Le Pen est-il de centre droit ? (2ème partie)
Suite de la première partie
Les « autres »
Les « autres » sont tous ceux qui n’appartiennent pas à la Nation, et qui risquent donc de la menacer. Mussolini emprisonnait ses opposants, et désignait des ennemis communs, susceptibles de menacer la collectivité. Mais il n’était pas particulièrement antisémite, au contraire de Vichy, pour qui les Juifs étaient l’ennemi n°1. Les communistes, les Juifs et le Front Populaire furent alors considérés comme les responsables de la défaite, et donc des traîtres de la Nation.
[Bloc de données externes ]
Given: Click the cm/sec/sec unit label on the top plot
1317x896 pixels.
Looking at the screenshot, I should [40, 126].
Les nazis avaient effectué une classification des races en fonction de la pureté du sang. Les Juifs, par ailleurs responsables d’un complot mondial, devaient être éliminés.
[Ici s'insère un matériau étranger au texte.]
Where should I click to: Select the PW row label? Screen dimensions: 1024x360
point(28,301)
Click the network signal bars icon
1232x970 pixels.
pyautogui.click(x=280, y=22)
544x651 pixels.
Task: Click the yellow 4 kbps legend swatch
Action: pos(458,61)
Le FN navigue entre ces différentes catégories : l’immigration est en train de dissoudre l’identité française, par ailleurs menacée par l’Europe, l’OTAN, les gauchistes, etc. La dénonciation de boucs émissaires est également une constante dans l’argumentation du FN.
«Les grandes internationales, comme l’internationale juive, jouent un rôle non négligeable dans la création d’un esprit antinational.» Le Pen, 11/08/1989
« Les sidaïques, en respirant du virus par tous les pores, mettent en cause l’équilibre de la nation. (…) Le sidaïque est contagieux par sa transpiration, sa salive, son contact. C’est une espèce de lépreux » Le Pen 6/05/1989
L’Etat et le pouvoir
Le fascisme et Vichy se rejoignent sur le rôle de l’Etat : celui-ci doit être réduit à ses fonctions de maintien de la cohésion de la société, à la permanence de la Nation. Le Pen ne dit pas autre chose, lorsqu’il dénonce un Etat obèse, et pointe le nombre excessif de fonctionnaires.
« L’Etat se dilate dans des missions multiples, [devient] boursouflé, obèse, inefficace. » ; « il exige sans cesse plus d’impôts, produit toujours plus de réglementations, absurdes pour la plupart, réduisant nos espaces de liberté, comme peau de chagrin. » ; « Écrasant le secteur productif par les prélèvements fiscaux, il l’alourdit dans la compétition internationale en l’enserrant dans une réglementation étouffante ». Le Pen, 19/11/2006.
Par ailleurs, la violence est une composante essentielle des pouvoirs fasciste et nazi, elle constitue le moyen de réduire au silence les opposants politiques. Chemises noires et autres SA permettaient de cultiver le respect du chef suprême. Le Pen n’a jamais gouverné, mais s’est distingué à plusieurs reprises pour son goût pour la violence (4 condamnations pour faits de violence en 1960, 1964, 1969 et 1998) et ses milices privées, que l’on retrouve régulièrement dans les cortèges du Front National.
L’Histoire ne se répétant jamais, il n’est pas possible de savoir ce qu’il adviendrait si Le Pen était élu président. Mais il est important que chacun soit bien conscient de la forte proximité idéologique du FN avec le fascisme et le régime de Vichy.
Fred






Dommage que le blog impose un format d’article trop court pour être vraiment argumenté. La question de la proximité de fond entre programme FN et programme National Socialiste mériterait une approche plus étayée et moins soumise à interprétation (Trop de fonctionnaires= proximité avec les idées fascistes?? Tous les candidats de droite risquent d’être froissés de cette association…). Mais bravo pour la tentative qui donne envie d’en savoir plus!